Defendants claim that the deed is valid and binding as a conveyance both as to James F. Meador and Demaris A. Meador. The defendant Demaris A. Meador, by her separate answer, claims that she was the owner of 180 acres of lands involved in this suit, and that she intended to convey it to the five daughters, and now intends for the deed to stand. The four living daughters, Ninnie Ward, Callie L. Bell, Luna Chilton and Pearl Biggerstaff, claim in their separate answer that the deed is valid and binding as to both James F. Meador's land and the land of Demaris A. Meador. Plaintiffs admit that at one time after Demris A. Meador became the wife of James F. Meador, deceased, and while she was living with him as his wife, she became the owner of the 180 acres of the lands involved in this action in her own right, but they claim that she conveyed the lands to her husband, James F. Meador, which is denied by all of the defendants.
James F. Meador and Demaris A. Meador, called "Anna Meador" in plaintiffs' second amended petition, were married August 22, 1872, and continued to live together as husband and wife from that date to the death of James F. Meador on the 4th day of May, 1919.

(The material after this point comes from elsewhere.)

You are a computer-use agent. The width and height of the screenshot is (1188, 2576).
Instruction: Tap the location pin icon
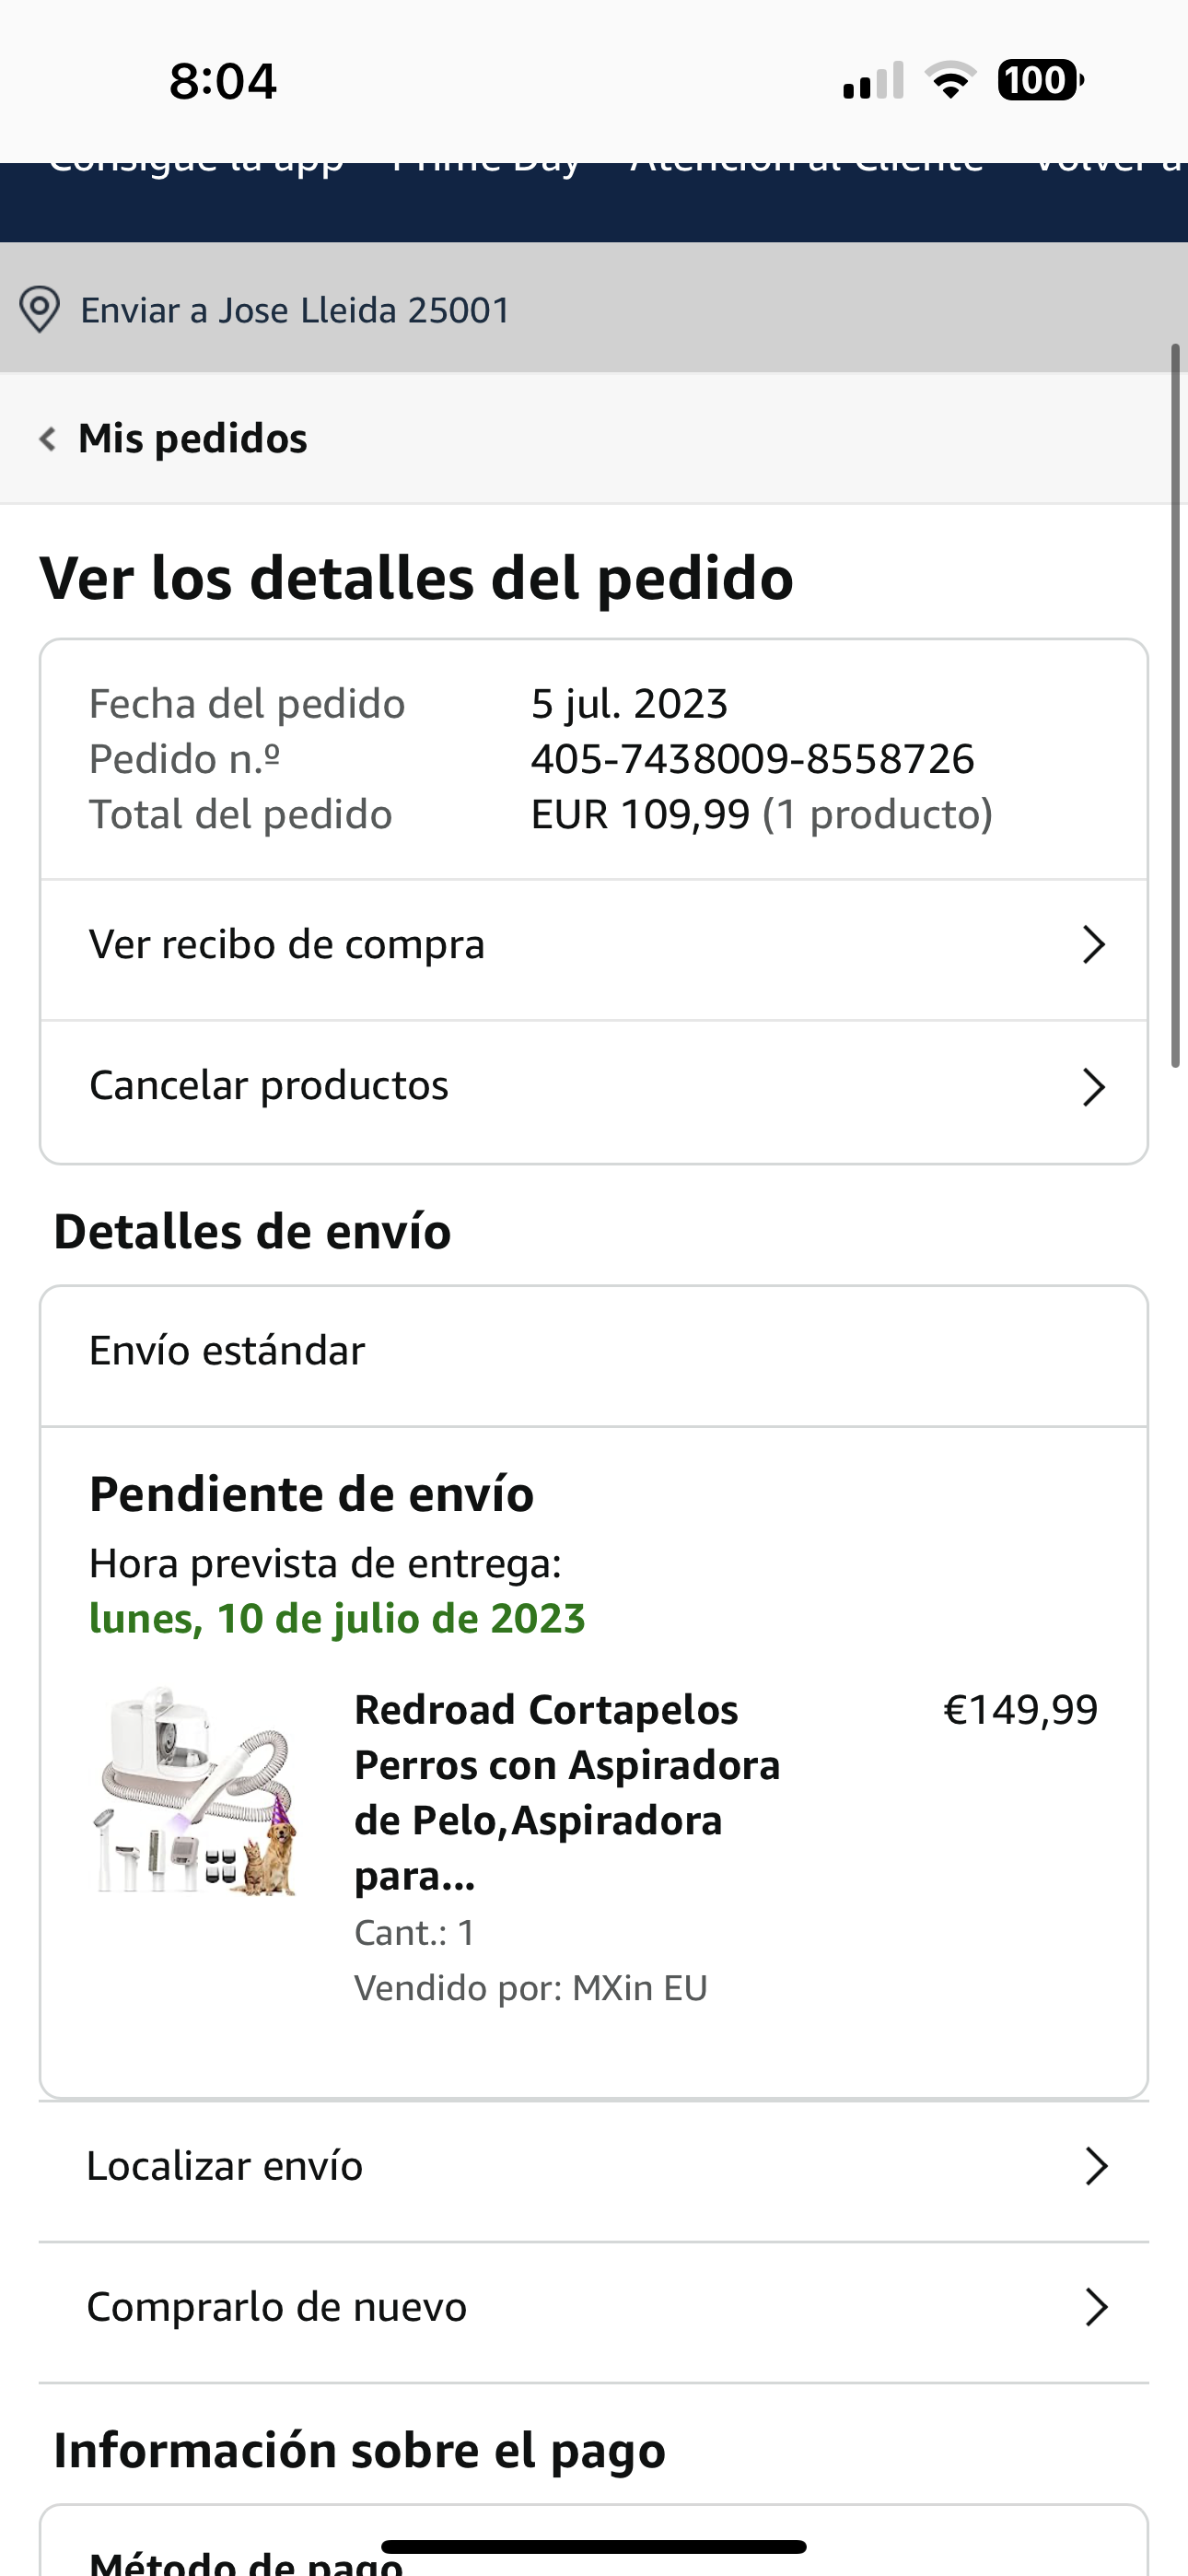coord(40,310)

After their marriage to each other, and after Demaris A. Meador became the owner of the lands described in her separate answer, she executed two deeds to James F. Meador, by which she attempted to convey to him her interest in said lands, but both deeds are null and void and did not convey her interest in said lands to the said James F. Meador, because they were not acknowledged in accordance with the law in force at the time of the execution of said deeds.
The deed which plaintiffs are seeking to set aside in this action was executed by James F. Meador and Demaris A. Meador on the 26th day of March, 1918, before Chas. B. Ford, a notary public, in Patterson, Missouri. The deed was read to them by him, and Mr. Meador indicated to him that he wanted to execute the deed as written, which was accordingly done. Afterwards Mr. Meador gave the deed to Mrs. Meador and told her to keep it for the girls, which she did, as testified to by her, until the 1st day of May, 1919, when she delivered the deed to Ninnie Ward, one of the grantees therein, and directed her to have it recorded, which was done by her husband, C.C. Ward, on the 3rd day of May, 1919, and she testified that she delivered this deed as directed by Mr. Meador.
The plaintiffs have abandoned every ground alleged in their petition as a reason for setting aside said deed, except non-delivery of the deed, and make the claim that if the deposition of Mrs. Meador is excluded there is no evidence of delivery, but in making this statement they have completely overlooked the testimony of Ninnie Ward, one of their witnesses herein, which they brought out themselves, and which proves delivery of the deed in the lifetime of the grantor, James F. Meador.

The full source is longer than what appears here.